Dr Gulick also noted that the study highlighted the dangers posed by asteroids over time, including the risks facing our planet-linked civilization. Chicxulub’s impact and the fate of the dinosaurs are frequently cited as the ultimate argument both for investing in planetary defense research and for expanding our species beyond Earth. (Although it’s interesting that other worlds, including Mars, are not free from large-scale asteroid impacts.)
But Chicxulub also sheds light on some of the most evocative questions about the emergence of life. Dr. Kring has long been fascinated by this subject and helped produce a wealth of research into the microbial ecosystems that arose in the fallout from the doomsday event.
“There is an argument which states that this type of bombardment is involved not only in the disruption of the evolution of life, but in fact involved in the origin of life on our planet,” he said. . “Understanding these processes is important, and our best measurements of some of these consequences on Earth will come from the youngest of these impactors, like Chicxulub, because the evidence is stronger. “
The mission Dr. Gulick helped lead continues to clarify the role of impact as a destroyer and melting pot of life. As researchers probed the depths of the buried Doomsday event, they found dusty traces of the impactor, a sandy backwash from the tsunami it created, and the fossilized remains of organisms that thrived as a result of its consequences.
Perhaps most surprisingly, a study published this summer described the modern microbial descendants of these early crater users, still living in the shadow of the disaster that was colonized by their ancestors.
“It’s amazing to me that you can make an impact and generate an ecosystem, and then 66 million years later you still have life present there because of that previous condition,” said Dr. Gulick. “On a larger scale, maybe you can generate habitats with impacts very early in Earth’s history and make ecosystems survive thereafter.

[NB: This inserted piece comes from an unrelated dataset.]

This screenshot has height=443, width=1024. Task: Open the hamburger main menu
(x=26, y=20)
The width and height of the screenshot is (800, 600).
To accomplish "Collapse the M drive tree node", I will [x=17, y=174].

It reflects one of the ways that you could move your life forward.
In that sense, the Chicxulub impactor does have galactic implications as a time capsule of both a biological disaster and the birth of new life. Other life-bearing worlds across the Milky Way could be similarly shaped by asteroid impacts, with stories of destruction and recovery all their own.
“It’s a problem that potentially goes far beyond the extinction of the dinosaurs,” said Dr Kring.